Kuwait and the United Arab Emirates are the Gulf oil producers who will be next to reduce output if they cannot export crude through the Strait of Hormuz due to the Iran crisis, as storage tanks fill up, according to analysts, traders and sources.
Shipping through the Strait of Hormuz, a narrow chokepoint between Iran and Oman through which a fifth of the world’s crude oil and liquefied natural gas passes, has ground to a near halt after Iranian hits on six vessels since the crisis started.
Earlier this week, Iraqi oil officials told Reuters Iraq has cut oil production by nearly 1.5 million barrels a day, and those cuts could widen to more than 3 million bpd within days as the country runs out of storage and cannot export crude due to the crisis.
Kuwaiti national oil company KPC did not immediately respond to requests for comment on whether shutdowns were imminent.

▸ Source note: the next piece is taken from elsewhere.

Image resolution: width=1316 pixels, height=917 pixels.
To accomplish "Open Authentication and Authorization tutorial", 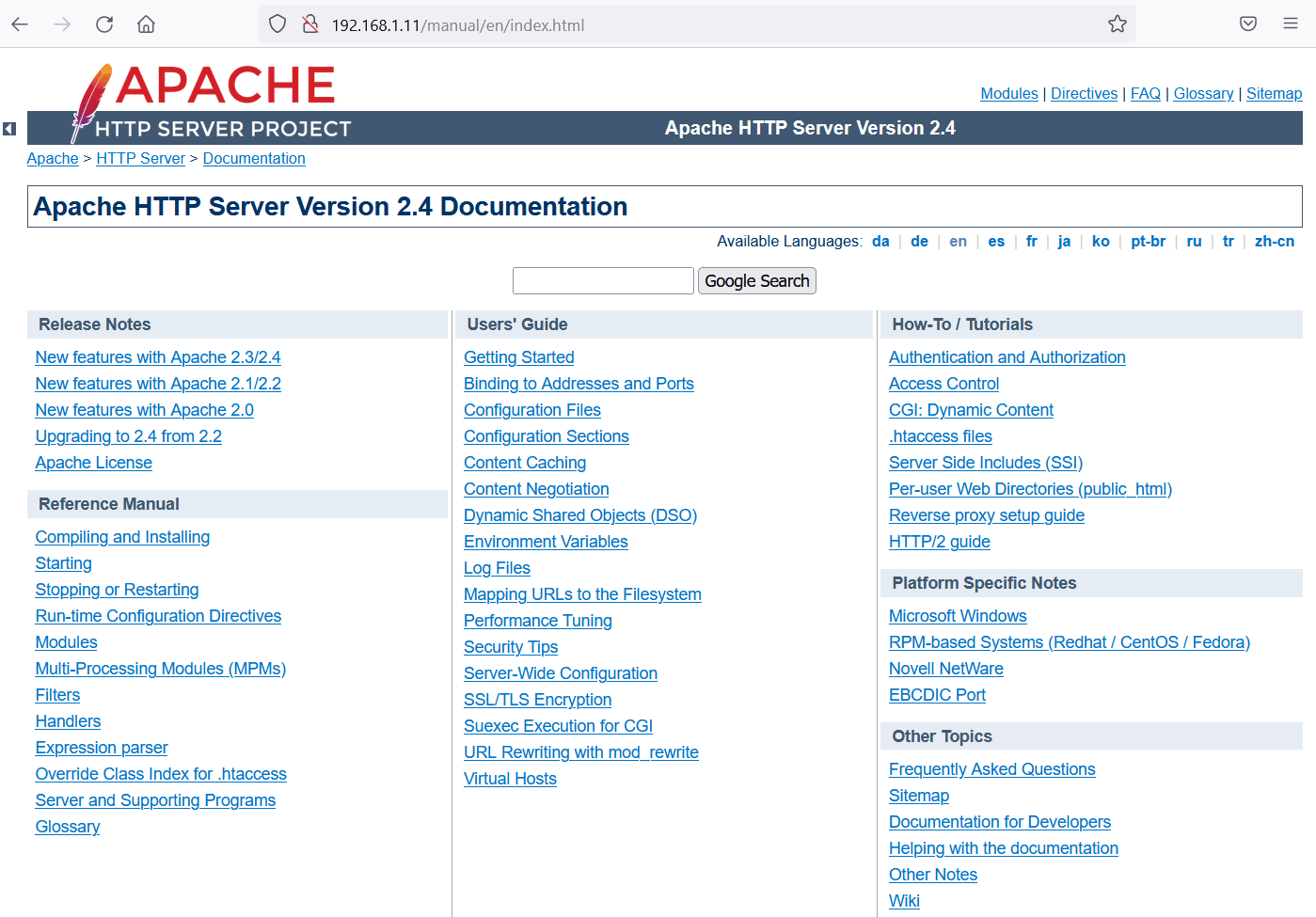I will pos(1007,357).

UAE oil producer ADNOC had no comment beyond its listed subsidiaries’ statements on Wednesday that said their operations were continuing normally.
CHOKEPOINT
Analysts at JPMorgan said in a report this week that Kuwait has about 18 days before output would need to be curtailed due to storage being used up, and the UAE 22 days if vessels are not re-routed, as estimated from the first day of the conflict.
Two oil traders who deal in UAE crude said Abu Dhabi may need to lower production earlier than this if exports through the Strait do not resume.
“At some point soon, everyone will also shut in if vessels do not come,” said a source with a state oil company in the region.
Around 300 oil tankers remained inside the Strait as vessel traffic in and out of the chokepoint nearly halted following the outbreak of war, according to ship tracking data from Vortexa and Kpler that excludes some of the smallest tankers.